Так вот, о следующем адресе и моем дальнейшем пути. Извини за сумбурность письма, я пошлейшим образом пьян. В моем нынешнем настроении либо застрелиться, либо надраться, но я же всегда был практиком, да и не собираюсь служить примером пересудов для всей Тулузы. Ничего, пройдет. Я почти ухватил его за хвост, можешь ты это представить? Одна из жертв, работница с местной фабрики, незадолго до гибели призналась подругам, что собирается замуж за очень достойного господина. «Замуж» собиралась и вторая девушка, и тоже за человека в высшей степени порядочного и достойного, но не желающего общаться с ее нынешним кругом знакомых. И у этой второй была доверенная подруга, которой она тайком показала «достойного господина». За неделю до моего приезда, Клод, всего за неделю эта подруга умирает в больнице от неудачного подпольного аборта. Вот так… Третья никому ничего не рассказывала, но я уверен, что это Он. Два жениха, не появившихся на похоронах?

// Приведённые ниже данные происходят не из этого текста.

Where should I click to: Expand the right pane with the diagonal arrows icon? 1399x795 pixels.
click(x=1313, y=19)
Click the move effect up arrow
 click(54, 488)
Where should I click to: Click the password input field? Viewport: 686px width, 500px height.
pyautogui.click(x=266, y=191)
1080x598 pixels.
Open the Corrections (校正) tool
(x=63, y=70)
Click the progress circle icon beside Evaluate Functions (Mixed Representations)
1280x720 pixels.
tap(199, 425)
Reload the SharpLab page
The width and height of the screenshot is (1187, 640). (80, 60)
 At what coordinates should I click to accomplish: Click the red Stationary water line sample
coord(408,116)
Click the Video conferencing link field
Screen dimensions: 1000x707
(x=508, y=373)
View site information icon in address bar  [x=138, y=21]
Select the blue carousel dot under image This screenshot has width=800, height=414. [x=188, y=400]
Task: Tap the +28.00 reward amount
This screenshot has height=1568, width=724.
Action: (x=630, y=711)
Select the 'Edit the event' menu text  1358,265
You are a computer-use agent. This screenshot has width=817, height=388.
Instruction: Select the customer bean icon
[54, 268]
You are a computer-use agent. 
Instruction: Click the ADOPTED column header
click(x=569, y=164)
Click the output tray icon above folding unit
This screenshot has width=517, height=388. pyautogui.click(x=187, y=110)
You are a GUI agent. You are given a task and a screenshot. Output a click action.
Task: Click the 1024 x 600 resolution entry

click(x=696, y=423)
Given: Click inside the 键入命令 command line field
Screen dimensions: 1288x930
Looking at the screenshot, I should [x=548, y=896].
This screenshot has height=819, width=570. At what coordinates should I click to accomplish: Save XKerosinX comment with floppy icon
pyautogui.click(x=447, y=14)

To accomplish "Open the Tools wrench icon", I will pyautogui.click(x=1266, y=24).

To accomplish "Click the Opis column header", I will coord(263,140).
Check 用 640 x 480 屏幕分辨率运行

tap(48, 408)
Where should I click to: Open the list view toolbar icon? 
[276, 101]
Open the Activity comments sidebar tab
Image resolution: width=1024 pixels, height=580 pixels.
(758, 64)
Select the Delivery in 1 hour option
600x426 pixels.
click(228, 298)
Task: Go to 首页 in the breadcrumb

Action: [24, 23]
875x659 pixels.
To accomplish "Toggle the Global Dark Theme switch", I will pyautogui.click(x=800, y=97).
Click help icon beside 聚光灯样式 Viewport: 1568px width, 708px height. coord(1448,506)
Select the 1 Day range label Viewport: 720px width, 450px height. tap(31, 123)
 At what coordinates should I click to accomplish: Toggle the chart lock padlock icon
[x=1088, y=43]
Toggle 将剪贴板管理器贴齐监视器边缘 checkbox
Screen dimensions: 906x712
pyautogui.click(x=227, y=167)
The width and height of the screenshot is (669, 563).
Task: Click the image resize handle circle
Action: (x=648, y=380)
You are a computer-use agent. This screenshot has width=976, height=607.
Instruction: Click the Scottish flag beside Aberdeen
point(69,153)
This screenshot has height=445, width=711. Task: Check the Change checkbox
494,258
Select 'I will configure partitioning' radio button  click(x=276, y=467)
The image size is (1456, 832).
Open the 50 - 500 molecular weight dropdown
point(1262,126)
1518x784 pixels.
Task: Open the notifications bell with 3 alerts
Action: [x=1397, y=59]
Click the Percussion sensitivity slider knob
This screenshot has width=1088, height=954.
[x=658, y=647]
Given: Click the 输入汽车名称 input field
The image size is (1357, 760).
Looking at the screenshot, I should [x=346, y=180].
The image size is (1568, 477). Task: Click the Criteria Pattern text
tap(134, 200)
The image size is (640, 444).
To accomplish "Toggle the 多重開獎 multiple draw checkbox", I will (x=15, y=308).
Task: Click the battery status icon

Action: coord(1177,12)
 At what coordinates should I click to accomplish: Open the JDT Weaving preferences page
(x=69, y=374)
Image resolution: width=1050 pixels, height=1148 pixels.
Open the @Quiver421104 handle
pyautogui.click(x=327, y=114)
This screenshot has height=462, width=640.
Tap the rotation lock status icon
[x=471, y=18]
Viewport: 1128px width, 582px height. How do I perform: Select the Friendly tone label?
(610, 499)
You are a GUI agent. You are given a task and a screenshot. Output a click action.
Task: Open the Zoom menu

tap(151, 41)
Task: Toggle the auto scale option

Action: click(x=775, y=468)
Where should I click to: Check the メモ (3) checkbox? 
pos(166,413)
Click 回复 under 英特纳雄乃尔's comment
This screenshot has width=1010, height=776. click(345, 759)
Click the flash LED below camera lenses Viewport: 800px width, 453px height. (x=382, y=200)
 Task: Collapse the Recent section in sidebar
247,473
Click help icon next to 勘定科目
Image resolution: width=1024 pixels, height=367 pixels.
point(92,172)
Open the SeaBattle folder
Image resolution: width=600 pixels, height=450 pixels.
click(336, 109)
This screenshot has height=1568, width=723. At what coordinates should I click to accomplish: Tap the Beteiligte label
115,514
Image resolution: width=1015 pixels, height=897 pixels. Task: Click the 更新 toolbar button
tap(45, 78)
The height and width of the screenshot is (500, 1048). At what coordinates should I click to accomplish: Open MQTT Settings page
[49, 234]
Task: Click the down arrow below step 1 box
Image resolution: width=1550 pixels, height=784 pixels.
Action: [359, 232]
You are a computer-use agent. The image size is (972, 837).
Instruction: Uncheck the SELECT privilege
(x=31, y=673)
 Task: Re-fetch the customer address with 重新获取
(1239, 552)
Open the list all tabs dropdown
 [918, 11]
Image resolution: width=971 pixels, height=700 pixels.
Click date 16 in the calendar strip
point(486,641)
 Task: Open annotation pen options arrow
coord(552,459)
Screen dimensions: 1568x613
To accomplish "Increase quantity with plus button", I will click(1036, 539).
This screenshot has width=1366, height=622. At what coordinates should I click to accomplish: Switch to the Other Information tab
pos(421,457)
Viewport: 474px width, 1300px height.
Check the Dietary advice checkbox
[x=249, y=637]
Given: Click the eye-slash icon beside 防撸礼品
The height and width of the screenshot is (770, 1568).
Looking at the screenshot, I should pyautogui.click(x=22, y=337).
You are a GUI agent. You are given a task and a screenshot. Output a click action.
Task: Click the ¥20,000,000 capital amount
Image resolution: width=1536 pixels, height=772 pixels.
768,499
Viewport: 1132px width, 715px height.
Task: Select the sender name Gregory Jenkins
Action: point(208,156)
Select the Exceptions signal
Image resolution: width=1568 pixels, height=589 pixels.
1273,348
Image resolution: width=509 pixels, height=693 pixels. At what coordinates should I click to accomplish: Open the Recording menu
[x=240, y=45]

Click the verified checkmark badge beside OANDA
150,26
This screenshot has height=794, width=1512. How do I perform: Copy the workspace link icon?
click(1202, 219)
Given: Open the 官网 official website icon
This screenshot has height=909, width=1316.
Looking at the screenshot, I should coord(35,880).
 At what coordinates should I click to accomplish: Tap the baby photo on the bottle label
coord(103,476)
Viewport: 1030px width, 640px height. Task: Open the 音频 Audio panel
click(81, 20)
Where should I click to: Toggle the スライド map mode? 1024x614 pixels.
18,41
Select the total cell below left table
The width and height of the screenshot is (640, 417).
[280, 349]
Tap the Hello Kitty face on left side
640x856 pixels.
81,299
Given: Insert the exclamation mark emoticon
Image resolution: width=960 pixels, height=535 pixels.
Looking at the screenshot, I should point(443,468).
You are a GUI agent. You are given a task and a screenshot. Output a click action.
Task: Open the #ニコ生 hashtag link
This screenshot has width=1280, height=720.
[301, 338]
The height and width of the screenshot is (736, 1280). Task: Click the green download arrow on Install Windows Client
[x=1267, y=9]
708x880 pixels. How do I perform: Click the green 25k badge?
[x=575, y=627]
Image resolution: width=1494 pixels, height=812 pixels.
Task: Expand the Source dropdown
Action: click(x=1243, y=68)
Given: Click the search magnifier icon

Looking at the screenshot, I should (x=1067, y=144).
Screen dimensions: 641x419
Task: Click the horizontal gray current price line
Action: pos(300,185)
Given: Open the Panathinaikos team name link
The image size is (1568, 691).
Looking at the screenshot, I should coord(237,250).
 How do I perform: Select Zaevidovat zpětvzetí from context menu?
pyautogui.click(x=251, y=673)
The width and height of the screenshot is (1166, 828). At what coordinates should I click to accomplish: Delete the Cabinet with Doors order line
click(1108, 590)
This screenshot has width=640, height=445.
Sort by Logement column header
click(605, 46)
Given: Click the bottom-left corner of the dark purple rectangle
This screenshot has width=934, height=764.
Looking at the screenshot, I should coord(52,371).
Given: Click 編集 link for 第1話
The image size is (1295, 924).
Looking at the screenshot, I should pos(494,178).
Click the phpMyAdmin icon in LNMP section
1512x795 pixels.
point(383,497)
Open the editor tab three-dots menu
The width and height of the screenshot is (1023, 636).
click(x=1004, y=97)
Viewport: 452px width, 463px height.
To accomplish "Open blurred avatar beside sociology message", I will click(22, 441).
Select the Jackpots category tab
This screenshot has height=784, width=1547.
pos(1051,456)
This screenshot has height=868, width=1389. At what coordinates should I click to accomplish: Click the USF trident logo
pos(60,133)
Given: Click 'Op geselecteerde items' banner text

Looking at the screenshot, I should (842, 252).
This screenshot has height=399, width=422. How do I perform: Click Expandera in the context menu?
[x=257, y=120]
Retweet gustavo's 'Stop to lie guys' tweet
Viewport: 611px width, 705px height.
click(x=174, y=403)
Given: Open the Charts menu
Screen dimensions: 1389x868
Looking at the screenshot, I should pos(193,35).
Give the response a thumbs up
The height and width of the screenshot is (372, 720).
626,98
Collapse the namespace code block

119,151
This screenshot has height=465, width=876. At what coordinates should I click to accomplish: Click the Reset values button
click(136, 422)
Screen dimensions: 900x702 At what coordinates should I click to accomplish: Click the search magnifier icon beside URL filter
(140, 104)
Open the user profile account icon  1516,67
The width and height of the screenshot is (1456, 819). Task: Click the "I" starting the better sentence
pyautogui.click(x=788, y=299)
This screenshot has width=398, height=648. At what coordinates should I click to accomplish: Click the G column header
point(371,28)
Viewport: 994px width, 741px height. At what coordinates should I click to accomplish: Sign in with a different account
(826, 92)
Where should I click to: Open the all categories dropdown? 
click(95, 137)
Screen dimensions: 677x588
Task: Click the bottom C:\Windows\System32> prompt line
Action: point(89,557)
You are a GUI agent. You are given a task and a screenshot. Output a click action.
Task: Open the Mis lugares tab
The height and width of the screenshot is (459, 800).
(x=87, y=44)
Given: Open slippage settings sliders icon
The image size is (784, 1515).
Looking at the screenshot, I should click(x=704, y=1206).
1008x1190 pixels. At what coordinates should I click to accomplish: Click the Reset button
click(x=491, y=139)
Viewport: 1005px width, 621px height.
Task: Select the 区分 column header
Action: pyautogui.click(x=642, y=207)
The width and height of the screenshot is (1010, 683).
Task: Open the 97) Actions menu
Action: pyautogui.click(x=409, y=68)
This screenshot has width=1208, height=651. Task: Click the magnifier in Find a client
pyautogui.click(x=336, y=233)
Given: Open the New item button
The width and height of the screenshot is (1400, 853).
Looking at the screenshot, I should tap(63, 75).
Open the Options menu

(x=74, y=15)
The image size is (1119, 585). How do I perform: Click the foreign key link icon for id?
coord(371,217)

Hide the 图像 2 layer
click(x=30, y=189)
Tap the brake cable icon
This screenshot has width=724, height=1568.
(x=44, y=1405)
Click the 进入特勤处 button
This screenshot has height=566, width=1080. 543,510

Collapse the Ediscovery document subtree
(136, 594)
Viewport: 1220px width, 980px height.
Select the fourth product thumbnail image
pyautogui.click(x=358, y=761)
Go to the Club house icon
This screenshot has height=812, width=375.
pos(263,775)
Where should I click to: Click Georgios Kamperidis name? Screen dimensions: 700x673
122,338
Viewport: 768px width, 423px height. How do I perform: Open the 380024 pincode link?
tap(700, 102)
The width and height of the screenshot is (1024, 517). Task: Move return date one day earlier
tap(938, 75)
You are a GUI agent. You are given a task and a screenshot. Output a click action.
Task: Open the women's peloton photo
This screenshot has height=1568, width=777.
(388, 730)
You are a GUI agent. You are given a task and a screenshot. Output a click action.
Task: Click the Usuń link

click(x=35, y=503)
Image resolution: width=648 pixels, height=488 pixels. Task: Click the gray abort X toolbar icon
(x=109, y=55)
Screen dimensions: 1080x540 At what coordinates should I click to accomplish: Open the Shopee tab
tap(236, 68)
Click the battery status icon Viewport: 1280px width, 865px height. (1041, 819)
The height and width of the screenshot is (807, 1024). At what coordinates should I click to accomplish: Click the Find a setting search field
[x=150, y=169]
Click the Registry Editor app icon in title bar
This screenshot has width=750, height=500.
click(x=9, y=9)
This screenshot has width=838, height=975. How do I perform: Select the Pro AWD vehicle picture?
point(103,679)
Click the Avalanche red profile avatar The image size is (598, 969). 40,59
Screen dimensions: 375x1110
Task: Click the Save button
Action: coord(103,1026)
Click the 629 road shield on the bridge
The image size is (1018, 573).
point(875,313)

Я не понимаю одного, Клод: как могла поддаться на такую глупость Клэр? Или он находит к каждому замку свой ключик? Моя девочка была чистой до наивности, до святости, она бы никогда не стала встречаться с мужчиной тайком, да и где? В колледже, дома, с подругами – она постоянно была под присмотром. Могу признаться только тебе, Клод, я, со своим многолетним опытом, в полной растерянности. Все погибшие девушки разительно отличались положением в обществе, миловидностью, манерами… Ты был прав, какой мужчина мог бы одними глазами взглянуть на шлюху Орранж и мою Клэр? Он видит один лишь цвет волос? Или есть еще что-то?
Одно я знаю точно, Клод, это моя вина. Все считают, что я из упрямства гонюсь за призраком несуществующего преступника, но ты-то знаешь – это призрак моей вины. Мне следовало быть рядом с Клэр, мне, а не тому ничтожеству, которого она звала отцом. Как я ошибся, не желая портить жизнь Амелии, уступив ее тому, кого посчитал более… нет, не достойным, а подходящим. Что я мог ей дать? Ни состояния, ни карьеры, ни связей… Если бы я только знал тогда, что Амелия беременна! Моя Клэр никогда не носила бы чужую фамилию, не жила в чужом доме. Я сумел бы ее уберечь. Не качай головой, Клод, я сумел бы! Я не он, и я знал бы малейшее движение души моей девочки, каждого человека возле нее, любую упавшую на нее тень. Поздно. Все поздно, понимаешь? Амелии нет, а теперь нет и Клэр…
Никто не видел этого таинственного жениха, никто не может его описать. Но теперь я знаю, где искать и как. Подруги, сестры, матери, быть может… Неужели ни одна из жертв не оставила зацепки? Хоть нескольких слов, описания… Быть этого не может, Клод. И если б я думал, что упустил его навсегда, богом клянусь, мои мозги сейчас беседовали бы не с месье Арманьяком пяти лет выдержки, а с мистером Браунингом 45 калибра.
Прости это за письмо, которое я потороплюсь отправить, чтоб утром не порвать в клочья.